In the last post I talked about some of the reason I decided to blog about my novel–some publicity, the chance to bat ideas around. But there’s another one I just realized. I can use this blog to warm up before I really get down to writing (the novel, that is).
Writing, for me at least, is a lot like watching water boil. For the first 90 percent of the activity nothing or very little happens. The water just sits there, even as you know the temperature must be rising. Then it starts to bubble around the edges just a little. If you shake it about you will hear it sizzle. And then, suddenly, and faster than a congressman dropping his pants in a political scandal, it starts to boil furiously.
My process is a lot like that.
So much so that often I’ll sit down at 10:30 or eleven to start writing, but I’m not really going full tilt. Nowhere near.
What do I do to fill in the time when I’m blank? Or just not revved up yet. The muse isn’t visiting; she’s having her nails done currently.
Thank God for Facebook! What a wonderful timewaster. I love cruising Facebook when I’m supposed to be working. Somehow, it’s different from reading the paper, or even reading the news online.
At first Facebook may seen like more of a goof off opportunity. But it’s not. You can delude yourself that with Facebook you are talking to friends and colleagues about your ideas and getting their feedback and opinions, even if it’s just feedback and opinions to a status update like, “John Grabowski is feeling very sluggish about writing today.”
After a while, though, Facebook gets tiresome. You have heard from everybody and there’s no one left who hasn’t offered you encouragement or sympathies. Or gossip. Or reviews of the weekend’s movies.
So there’s the New York Times. I can waste a lot of time reading the New York Times. Then of course I have to post the best articles I’ve read to my Facebook account.
And there are always reviews to write for Amazon. Actually, writing Amazon reviews is an excellent way for me to get warmed up. It jumpstarts my brain and gets me into a “writing mood,” but it isn’t as restrictive as writing fiction, so my imagination gets freed up.
Now, I do most of my writing in a coffee shop (appropriate, since my novel is about a guy who spends a lot of his time writing in a coffee shop in New York City), so by now I’m going up for my second cup of coffee.
But I’m really not wasting time. Subconsciously I am thinking thorny issues through while I’m doing all this. I’ve found that just plunging ahead and writing words is not necessarily the most productive way, though it may seem like it is. Sure at the end of the day (sorry, Andru) you’ve written a lot of words with this brute force method, but how many of them will survive into draft two?
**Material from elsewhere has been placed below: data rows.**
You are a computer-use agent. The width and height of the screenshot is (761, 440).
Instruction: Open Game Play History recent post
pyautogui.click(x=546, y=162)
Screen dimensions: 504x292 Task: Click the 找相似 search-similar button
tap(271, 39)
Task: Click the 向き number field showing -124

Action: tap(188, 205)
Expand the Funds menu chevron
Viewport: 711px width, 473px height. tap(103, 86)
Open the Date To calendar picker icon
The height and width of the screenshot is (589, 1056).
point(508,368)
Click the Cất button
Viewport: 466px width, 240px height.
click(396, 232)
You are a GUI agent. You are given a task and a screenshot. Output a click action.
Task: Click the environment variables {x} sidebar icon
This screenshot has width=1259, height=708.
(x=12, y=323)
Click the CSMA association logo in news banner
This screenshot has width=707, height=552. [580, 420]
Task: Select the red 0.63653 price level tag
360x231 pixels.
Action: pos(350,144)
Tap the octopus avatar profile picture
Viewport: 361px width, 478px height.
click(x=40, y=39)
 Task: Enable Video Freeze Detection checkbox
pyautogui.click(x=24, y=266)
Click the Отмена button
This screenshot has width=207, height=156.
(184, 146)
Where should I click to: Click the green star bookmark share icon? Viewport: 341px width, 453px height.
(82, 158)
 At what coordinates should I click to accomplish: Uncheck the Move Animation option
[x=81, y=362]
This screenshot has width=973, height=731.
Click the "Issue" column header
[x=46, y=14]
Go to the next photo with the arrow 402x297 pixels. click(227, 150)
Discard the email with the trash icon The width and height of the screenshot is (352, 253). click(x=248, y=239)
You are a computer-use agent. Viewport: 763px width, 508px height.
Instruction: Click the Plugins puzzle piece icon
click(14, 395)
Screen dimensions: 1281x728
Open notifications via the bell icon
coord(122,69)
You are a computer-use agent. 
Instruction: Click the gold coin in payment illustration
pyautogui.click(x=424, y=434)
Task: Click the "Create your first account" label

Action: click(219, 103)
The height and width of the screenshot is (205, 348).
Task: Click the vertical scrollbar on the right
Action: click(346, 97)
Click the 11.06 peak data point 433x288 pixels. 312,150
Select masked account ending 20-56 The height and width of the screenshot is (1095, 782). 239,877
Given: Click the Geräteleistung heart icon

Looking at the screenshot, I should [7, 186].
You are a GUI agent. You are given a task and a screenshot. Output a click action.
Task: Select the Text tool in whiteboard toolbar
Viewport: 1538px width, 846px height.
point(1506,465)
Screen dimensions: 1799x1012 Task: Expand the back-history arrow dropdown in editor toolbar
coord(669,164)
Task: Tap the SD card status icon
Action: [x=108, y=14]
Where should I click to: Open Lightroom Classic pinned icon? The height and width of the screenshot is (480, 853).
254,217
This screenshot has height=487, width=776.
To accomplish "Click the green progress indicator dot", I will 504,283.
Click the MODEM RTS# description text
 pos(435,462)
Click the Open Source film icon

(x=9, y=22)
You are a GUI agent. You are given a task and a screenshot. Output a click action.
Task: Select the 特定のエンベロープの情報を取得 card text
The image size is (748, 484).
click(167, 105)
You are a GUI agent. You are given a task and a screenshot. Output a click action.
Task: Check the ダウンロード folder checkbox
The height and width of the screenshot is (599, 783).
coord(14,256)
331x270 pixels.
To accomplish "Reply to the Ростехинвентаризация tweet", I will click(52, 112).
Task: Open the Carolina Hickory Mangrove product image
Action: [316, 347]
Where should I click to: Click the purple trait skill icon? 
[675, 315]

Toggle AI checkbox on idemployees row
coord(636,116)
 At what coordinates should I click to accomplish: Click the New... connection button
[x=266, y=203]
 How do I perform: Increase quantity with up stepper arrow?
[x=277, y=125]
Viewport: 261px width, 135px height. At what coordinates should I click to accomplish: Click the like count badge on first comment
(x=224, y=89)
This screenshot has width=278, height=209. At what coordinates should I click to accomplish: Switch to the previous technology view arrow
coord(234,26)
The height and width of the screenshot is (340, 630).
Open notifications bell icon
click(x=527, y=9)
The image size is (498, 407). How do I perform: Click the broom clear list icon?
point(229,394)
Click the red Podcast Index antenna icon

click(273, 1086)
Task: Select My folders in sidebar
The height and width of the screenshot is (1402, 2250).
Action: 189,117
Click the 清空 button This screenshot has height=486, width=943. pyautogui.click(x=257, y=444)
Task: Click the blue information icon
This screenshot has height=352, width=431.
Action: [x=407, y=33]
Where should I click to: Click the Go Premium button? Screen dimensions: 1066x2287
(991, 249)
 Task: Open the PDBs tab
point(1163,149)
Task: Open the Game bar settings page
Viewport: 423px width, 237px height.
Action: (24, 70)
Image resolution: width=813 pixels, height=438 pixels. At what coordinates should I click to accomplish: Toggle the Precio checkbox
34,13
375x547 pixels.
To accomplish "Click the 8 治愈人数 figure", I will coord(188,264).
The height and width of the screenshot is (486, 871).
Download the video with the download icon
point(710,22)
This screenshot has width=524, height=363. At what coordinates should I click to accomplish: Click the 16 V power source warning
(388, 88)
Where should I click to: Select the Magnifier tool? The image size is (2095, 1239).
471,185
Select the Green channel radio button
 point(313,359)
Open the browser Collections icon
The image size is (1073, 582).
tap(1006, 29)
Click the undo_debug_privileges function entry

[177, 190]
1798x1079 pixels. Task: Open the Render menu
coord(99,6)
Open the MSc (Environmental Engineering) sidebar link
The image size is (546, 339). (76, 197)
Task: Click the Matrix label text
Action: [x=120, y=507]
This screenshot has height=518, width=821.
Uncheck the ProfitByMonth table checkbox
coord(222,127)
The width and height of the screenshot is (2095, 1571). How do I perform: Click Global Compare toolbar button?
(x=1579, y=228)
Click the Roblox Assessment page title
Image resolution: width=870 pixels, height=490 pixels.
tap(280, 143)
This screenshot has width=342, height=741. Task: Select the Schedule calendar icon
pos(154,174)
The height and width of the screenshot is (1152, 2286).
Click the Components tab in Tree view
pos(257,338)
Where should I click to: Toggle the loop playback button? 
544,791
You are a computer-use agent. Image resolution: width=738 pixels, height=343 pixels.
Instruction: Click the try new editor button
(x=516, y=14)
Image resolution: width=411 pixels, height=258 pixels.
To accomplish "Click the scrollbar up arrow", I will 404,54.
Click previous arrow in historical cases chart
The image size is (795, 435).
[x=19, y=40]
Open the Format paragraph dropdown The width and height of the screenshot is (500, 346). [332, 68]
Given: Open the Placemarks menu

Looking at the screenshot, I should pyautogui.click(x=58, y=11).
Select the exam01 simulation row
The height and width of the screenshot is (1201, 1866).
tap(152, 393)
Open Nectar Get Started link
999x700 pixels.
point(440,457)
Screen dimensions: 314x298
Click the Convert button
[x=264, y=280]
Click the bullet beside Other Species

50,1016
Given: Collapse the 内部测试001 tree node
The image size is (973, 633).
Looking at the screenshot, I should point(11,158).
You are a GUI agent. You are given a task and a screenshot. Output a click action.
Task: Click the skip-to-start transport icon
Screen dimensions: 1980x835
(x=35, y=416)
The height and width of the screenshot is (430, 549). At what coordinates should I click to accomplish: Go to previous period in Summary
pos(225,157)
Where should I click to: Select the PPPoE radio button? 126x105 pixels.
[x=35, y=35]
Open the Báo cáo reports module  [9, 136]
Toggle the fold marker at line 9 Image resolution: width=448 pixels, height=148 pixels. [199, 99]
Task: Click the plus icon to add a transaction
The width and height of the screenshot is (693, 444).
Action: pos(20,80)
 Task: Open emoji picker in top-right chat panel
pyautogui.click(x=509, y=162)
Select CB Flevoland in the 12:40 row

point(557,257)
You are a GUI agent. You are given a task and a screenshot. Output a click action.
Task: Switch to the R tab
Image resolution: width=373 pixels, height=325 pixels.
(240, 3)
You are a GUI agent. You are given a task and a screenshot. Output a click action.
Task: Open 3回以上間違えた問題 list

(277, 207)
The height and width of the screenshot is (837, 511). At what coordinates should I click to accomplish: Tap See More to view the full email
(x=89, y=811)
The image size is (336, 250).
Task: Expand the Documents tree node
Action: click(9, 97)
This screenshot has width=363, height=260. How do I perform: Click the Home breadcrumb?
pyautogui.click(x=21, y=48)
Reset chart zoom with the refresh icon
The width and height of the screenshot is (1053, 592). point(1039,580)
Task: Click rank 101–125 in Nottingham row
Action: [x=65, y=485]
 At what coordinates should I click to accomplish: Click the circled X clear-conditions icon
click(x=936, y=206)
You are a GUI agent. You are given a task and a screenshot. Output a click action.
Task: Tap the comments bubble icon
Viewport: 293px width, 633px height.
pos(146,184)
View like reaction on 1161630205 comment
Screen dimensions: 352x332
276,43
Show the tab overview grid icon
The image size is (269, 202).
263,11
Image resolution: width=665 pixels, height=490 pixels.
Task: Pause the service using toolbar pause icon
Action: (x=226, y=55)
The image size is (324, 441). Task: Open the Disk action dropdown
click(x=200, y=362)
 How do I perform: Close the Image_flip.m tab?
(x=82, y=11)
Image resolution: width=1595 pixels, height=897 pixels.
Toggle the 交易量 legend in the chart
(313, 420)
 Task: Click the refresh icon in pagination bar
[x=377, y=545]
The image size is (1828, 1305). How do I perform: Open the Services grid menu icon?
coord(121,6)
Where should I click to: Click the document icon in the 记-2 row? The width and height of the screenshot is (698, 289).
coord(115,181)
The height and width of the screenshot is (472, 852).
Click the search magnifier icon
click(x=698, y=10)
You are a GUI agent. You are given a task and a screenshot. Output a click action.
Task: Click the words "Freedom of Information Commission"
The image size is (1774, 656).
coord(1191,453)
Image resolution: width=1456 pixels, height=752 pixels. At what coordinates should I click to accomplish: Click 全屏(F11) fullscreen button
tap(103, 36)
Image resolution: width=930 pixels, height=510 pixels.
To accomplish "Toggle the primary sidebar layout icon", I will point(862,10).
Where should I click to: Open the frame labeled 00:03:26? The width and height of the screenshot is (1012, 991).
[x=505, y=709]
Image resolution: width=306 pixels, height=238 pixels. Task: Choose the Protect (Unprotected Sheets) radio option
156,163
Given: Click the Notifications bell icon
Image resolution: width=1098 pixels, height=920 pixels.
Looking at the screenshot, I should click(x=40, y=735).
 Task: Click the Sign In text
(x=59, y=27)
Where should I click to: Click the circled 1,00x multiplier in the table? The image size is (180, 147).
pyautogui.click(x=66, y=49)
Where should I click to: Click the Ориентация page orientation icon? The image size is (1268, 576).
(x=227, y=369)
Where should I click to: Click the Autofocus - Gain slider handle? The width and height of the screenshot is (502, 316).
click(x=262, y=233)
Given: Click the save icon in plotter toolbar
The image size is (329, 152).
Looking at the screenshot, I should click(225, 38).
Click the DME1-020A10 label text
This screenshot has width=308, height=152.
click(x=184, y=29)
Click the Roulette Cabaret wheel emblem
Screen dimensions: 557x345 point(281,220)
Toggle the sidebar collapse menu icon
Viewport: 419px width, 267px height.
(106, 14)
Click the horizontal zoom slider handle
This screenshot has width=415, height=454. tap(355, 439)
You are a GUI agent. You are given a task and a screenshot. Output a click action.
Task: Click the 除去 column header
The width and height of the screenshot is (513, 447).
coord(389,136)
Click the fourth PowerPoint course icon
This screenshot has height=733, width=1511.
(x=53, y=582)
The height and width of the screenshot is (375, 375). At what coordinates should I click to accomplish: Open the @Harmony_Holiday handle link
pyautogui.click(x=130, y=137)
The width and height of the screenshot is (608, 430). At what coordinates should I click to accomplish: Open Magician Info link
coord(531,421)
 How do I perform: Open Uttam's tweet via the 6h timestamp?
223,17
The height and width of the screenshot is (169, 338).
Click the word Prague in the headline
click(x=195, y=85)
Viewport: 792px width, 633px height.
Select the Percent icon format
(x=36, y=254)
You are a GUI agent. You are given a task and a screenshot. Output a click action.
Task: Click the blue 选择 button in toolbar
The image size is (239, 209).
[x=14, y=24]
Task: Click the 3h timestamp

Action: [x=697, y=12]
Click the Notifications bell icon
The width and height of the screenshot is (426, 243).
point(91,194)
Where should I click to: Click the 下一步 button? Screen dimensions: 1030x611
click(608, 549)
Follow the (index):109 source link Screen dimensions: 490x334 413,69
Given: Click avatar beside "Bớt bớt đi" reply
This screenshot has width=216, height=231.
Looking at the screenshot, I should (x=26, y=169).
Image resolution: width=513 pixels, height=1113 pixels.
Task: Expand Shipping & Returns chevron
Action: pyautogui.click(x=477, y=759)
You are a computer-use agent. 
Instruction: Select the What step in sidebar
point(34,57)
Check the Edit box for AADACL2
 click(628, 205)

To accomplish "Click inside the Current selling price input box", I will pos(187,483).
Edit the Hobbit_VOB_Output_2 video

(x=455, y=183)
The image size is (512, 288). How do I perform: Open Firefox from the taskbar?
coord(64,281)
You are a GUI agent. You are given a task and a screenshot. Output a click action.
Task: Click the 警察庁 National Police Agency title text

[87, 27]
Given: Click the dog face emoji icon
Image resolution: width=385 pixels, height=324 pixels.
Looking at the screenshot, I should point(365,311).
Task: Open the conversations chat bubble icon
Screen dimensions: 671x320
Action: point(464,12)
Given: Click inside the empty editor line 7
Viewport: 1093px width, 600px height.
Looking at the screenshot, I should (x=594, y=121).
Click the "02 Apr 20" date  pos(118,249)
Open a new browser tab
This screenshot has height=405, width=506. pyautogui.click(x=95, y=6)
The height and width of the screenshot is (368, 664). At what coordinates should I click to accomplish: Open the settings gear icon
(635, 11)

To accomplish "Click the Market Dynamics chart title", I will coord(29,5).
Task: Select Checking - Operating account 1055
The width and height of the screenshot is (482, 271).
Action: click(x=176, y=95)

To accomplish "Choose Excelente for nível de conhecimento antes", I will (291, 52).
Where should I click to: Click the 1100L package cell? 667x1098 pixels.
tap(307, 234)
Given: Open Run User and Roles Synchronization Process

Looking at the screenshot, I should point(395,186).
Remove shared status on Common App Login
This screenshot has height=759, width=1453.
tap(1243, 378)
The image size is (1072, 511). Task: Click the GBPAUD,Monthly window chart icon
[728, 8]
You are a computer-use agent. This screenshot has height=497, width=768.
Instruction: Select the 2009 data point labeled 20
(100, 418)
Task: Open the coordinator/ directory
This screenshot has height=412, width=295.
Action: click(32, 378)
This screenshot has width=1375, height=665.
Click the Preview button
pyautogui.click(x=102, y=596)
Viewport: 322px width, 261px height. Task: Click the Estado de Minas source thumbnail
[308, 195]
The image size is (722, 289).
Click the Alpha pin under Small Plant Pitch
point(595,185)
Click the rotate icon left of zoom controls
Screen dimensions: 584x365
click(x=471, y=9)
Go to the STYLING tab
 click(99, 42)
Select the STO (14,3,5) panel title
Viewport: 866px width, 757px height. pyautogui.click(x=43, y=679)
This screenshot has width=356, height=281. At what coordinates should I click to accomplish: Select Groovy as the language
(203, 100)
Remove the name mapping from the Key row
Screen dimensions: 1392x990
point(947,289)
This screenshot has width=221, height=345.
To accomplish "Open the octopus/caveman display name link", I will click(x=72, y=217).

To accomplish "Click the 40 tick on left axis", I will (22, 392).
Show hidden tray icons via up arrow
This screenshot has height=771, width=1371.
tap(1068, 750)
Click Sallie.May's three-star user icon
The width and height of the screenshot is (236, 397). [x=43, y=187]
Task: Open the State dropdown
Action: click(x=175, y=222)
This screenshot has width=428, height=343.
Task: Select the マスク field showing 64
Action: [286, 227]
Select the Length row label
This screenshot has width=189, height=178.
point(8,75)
After my second cup, another Facebook check, maybe a peek at email, and a quick scan at the stock market and political headlines, I get down to the business of writing.
And for the first hour or so, I’m cold. Cold as Cary Grant making love to Eva Marie Saint in North By Northwest. It’s hard to really warm up to your subject, crawl inside your characters’ heads and try to understand them.
So when do I start cooking? Right near the time I have to leave, of course. I’m usually out of the coffee shop by six; they close at seven. So of course by five I’m on fire, wishing I could bottle that feeling and turn it loose at 10 AM.
How did Leo Tolstoy write War and Peace by hand in one lifetime, anyway? How did Bach write all that church music?
It’s best not to think about giants, however. Today I managed to finish a chapter and touchup-correct another section of the book. One small step for man, one giant leap for my story.